The role of intrusion detection systems in electronic information security: From the activity theory perspective

The purpose of this paper is to investigate the effectiveness of intrusion detection systems as an access control supplement in protecting electronic information resources and networks in information‐centric organisations. The study focuses on the strengths and vulnerabilities of intrusion detection systems (IDSs).

A qualitative case study is conducted with a retail organisation, and an educational institution in Cape Town, South Africa. Using purposive sampling, interviews are held with network administrators of sample institutions to unpack security priorities and the functionalities of IDSs, the significance of the system in concept, whether it is understood within network departments, the cost factor, and its value in securing networks against all possible security challenges. The activity theory is applied as a lens to understanding the security process, and to inform a future security frameworks and research initiatives.

The findings are clear. Although IDSs have vulnerabilities, they offer an added cushion to conventional network access control efforts. Access control for example, guards the gate but IDSs are the watchdogs in your yard, and IDS closes a gap in a network security that only IDSs can. It alerts you of a potential attacker, enabling you to respond promptly, in whichever way you like. It does however, require deliberate reaction against a detected intrusion to be effective, but remains a useful security tool that should become standard to all network security initiatives. A framework presenting network security as a work activity – with actors who are guided by goals – is offered to guide planning, implementations of network security and further research in future.

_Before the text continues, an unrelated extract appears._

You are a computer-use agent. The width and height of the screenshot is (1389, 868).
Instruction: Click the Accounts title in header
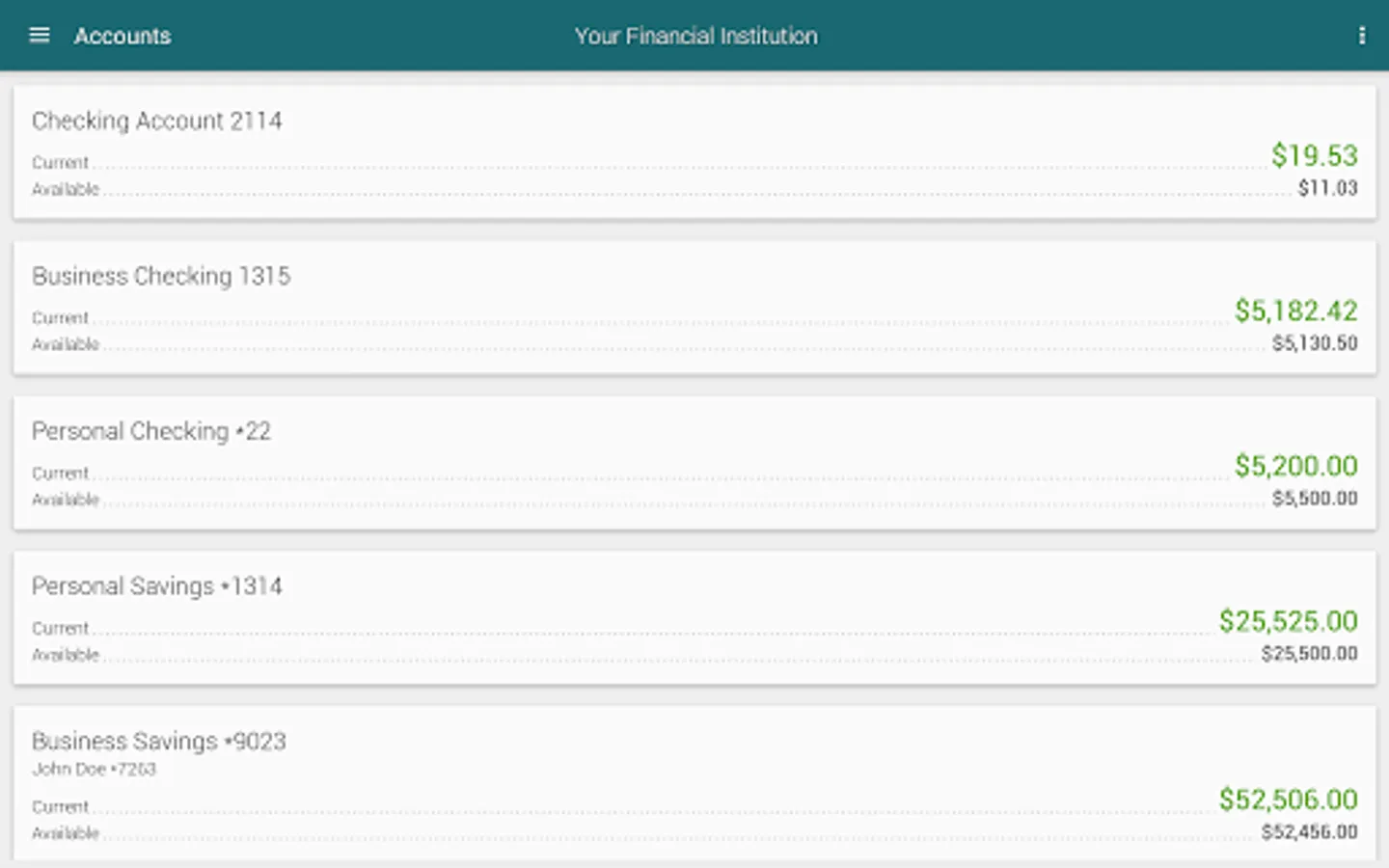point(123,36)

Security awareness is crucial to effective e‐citizenry, but complacency could be a threat. As a unique contribution, the paper presents an activity‐theory work‐activity framework of analysing network security. Further, the paper presents original, industry‐specific interview findings, raising awareness that existing security measures need to be viewed as a continuous work‐activity whose planning and implementations are embedded on goals and processes towards pursued outcomes. Access controls themselves should be monitored. They should be supplemented by effective intrusion detection systems if unauthorised access is to be effectively minimised.